To analyze variations in glucocorticoid use in RA among rheumatologists, as well as the predictors of its long-term use among patients, George and colleagues conducted a retrospective cohort study of Medicare claims data from 2006-2015. Using this data, the researchers created two cohorts. The first cohort included 1,272,644 annual observations of 385,597 patients with RA who were new or prevalent DMARD users, and was used to calculate provider preference for glucocorticoids among 6,875 rheumatologists. Preference was defined based on frequency of use compared with other providers.
The second cohort featured 155,539 patients with RA who had been on stable DMARD therapy for at least 9 months. Here, the researchers examined whether provider preference could predict treatment with glucocorticoid doses of at least 5 mg per day, 6 to 9 months after initiation.

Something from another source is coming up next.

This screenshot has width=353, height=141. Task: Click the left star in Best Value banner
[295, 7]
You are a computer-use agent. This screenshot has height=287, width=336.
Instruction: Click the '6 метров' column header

According to the researchers, provider preference was highly variable, with rheumatologists at the lowest end prescribing glucocorticoids 33% less often than expected, and the upper quartiles using glucocorticoids 31% more often than expected. In addition, provider preference was strongly associated with glucocorticoid use at 6 to 9 months, with a predicted probability of 22% (95% CI, 21.7-22.7) among patients with providers in the highest preference quintile, compared with 11% (95% CI, 10.2-10.9) for those seeing a provider in lowest quintile.
“These results suggest that we need better evidence on the long-term risks and benefits of glucocorticoids to help guide clinical decision making and better standardize clinical practice,” George said. “Ultimately, we need to understand which treatment algorithms lead to the best outcomes for patients and find ways to promote these algorithms in the clinic.”